### Required action
Each of the lines below must be retyped character for character.

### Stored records
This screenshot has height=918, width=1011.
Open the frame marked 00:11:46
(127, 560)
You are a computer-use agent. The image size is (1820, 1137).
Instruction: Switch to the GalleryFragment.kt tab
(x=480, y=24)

### Written reply
This screenshot has height=918, width=1011.
Open the frame marked 00:11:46
(127, 560)
You are a computer-use agent. The image size is (1820, 1137).
Instruction: Switch to the GalleryFragment.kt tab
(x=480, y=24)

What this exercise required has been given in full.